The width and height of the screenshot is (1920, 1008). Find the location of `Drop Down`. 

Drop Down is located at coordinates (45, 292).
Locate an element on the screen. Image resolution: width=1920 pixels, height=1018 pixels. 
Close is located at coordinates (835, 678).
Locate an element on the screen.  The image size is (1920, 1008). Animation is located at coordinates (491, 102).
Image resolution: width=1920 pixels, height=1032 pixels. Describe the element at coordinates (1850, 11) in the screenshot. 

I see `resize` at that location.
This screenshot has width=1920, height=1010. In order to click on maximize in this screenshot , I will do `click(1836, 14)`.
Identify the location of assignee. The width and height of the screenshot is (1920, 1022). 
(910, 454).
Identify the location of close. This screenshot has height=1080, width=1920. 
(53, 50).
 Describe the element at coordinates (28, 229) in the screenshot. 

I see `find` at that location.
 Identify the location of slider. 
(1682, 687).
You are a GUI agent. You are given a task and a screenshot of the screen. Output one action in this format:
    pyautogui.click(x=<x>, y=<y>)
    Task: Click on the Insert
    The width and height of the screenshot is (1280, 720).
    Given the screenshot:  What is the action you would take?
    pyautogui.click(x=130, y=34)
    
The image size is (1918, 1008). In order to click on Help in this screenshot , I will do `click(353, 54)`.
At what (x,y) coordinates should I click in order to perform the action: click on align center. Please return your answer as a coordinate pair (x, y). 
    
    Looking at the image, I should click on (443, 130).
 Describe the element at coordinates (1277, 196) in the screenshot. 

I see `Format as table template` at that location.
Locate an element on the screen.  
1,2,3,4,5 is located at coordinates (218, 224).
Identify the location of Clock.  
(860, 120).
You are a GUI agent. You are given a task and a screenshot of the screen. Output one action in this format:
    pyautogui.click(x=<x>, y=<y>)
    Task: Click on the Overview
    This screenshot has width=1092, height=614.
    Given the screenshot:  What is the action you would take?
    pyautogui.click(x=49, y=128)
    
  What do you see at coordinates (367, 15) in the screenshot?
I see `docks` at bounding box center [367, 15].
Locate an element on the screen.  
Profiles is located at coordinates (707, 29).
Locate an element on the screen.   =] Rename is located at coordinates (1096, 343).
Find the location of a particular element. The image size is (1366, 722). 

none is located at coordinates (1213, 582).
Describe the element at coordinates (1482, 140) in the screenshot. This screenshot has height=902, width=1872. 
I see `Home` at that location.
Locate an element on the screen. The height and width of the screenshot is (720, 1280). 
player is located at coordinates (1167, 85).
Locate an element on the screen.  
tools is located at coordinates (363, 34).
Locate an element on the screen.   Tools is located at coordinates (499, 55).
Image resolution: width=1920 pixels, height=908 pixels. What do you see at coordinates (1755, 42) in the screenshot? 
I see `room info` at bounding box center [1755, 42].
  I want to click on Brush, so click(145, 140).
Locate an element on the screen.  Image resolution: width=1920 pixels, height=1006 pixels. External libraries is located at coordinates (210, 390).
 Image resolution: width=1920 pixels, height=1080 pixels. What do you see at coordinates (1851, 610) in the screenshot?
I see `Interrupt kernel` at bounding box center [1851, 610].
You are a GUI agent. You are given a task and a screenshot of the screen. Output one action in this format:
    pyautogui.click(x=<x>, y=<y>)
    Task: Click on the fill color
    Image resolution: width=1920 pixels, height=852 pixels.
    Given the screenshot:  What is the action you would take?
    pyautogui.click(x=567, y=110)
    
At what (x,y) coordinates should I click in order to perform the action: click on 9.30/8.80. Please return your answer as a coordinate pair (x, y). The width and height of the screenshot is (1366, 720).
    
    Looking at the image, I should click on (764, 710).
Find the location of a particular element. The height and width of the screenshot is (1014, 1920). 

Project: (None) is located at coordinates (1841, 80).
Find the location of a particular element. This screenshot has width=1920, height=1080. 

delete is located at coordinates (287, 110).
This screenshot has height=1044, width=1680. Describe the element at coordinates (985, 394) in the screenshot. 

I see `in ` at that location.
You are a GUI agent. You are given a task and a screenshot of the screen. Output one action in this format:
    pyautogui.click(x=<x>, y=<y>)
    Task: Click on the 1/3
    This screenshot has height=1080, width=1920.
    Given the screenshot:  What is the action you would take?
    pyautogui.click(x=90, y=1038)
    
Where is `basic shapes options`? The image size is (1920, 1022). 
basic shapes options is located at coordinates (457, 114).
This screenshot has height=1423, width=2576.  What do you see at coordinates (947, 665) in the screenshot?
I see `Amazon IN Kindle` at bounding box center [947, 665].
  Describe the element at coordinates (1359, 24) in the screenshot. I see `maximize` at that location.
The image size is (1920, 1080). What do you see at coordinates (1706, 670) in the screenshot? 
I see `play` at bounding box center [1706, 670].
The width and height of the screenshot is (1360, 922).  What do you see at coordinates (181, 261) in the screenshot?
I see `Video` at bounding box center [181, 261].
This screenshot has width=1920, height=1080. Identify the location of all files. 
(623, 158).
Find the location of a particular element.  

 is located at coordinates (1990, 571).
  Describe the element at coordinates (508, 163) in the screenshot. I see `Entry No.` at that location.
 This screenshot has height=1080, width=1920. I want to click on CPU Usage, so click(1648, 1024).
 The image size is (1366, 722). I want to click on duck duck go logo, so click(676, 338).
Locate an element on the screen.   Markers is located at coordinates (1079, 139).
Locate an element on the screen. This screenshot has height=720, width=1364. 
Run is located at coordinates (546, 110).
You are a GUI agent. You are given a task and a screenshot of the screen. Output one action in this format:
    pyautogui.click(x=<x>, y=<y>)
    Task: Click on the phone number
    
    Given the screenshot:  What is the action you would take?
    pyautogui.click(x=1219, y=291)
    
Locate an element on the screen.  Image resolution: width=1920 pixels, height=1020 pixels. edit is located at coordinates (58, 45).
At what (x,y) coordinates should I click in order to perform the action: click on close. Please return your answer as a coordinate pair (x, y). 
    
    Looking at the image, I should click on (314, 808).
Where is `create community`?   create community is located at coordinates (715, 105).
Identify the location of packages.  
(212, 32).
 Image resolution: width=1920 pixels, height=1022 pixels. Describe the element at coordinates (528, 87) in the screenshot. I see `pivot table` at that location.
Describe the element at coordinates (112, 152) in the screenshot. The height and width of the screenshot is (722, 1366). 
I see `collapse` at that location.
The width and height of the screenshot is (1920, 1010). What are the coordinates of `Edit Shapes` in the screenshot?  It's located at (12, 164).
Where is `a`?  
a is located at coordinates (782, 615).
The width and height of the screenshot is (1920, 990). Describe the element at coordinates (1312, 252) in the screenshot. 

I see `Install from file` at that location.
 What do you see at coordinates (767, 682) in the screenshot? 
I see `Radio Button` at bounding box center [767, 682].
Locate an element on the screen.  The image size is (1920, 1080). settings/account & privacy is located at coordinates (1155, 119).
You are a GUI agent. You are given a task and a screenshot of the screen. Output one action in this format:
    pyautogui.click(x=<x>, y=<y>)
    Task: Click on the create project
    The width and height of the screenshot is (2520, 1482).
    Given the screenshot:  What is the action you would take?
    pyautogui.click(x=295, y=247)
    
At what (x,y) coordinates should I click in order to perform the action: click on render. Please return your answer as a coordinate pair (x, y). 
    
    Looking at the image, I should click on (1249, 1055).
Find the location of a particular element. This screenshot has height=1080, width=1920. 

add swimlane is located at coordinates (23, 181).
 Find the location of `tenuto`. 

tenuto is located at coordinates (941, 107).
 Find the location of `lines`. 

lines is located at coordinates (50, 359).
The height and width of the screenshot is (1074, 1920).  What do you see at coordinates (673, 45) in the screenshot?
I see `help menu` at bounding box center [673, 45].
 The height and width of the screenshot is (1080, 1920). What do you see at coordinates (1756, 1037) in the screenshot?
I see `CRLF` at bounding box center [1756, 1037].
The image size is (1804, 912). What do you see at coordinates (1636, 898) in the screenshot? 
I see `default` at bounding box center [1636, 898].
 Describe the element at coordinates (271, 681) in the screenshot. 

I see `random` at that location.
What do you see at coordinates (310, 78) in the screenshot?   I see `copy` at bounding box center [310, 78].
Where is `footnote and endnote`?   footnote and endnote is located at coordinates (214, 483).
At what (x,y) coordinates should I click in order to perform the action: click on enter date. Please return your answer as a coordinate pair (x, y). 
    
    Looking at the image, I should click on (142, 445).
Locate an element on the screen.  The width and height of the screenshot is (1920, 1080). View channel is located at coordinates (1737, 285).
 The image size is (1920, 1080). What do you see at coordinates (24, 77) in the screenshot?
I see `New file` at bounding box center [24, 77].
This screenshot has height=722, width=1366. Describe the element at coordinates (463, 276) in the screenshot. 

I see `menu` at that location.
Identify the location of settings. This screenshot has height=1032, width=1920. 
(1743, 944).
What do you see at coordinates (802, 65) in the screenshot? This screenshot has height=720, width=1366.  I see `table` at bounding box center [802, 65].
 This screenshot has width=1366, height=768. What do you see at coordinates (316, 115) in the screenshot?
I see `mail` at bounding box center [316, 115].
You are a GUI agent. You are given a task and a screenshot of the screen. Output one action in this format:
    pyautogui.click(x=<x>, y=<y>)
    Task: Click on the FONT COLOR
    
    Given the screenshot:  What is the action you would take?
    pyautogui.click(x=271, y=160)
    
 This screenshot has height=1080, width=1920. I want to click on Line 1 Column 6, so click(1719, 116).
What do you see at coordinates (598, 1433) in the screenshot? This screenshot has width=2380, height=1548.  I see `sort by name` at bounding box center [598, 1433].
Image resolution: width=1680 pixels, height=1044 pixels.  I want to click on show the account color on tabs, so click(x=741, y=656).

○ ○ ○ ○ ○

» Task brief:
Please return the records from their first line through the line containing "pyautogui.click(x=130, y=34)", inclusive, copied word for word.

» Output below:
The width and height of the screenshot is (1920, 1008). Find the location of `Drop Down`. 

Drop Down is located at coordinates (45, 292).
Locate an element on the screen. Image resolution: width=1920 pixels, height=1018 pixels. 
Close is located at coordinates (835, 678).
Locate an element on the screen.  The image size is (1920, 1008). Animation is located at coordinates (491, 102).
Image resolution: width=1920 pixels, height=1032 pixels. Describe the element at coordinates (1850, 11) in the screenshot. 

I see `resize` at that location.
This screenshot has width=1920, height=1010. In order to click on maximize in this screenshot , I will do `click(1836, 14)`.
Identify the location of assignee. The width and height of the screenshot is (1920, 1022). 
(910, 454).
Identify the location of close. This screenshot has height=1080, width=1920. 
(53, 50).
 Describe the element at coordinates (28, 229) in the screenshot. 

I see `find` at that location.
 Identify the location of slider. 
(1682, 687).
You are a GUI agent. You are given a task and a screenshot of the screen. Output one action in this format:
    pyautogui.click(x=<x>, y=<y>)
    Task: Click on the Insert
    The width and height of the screenshot is (1280, 720).
    Given the screenshot:  What is the action you would take?
    pyautogui.click(x=130, y=34)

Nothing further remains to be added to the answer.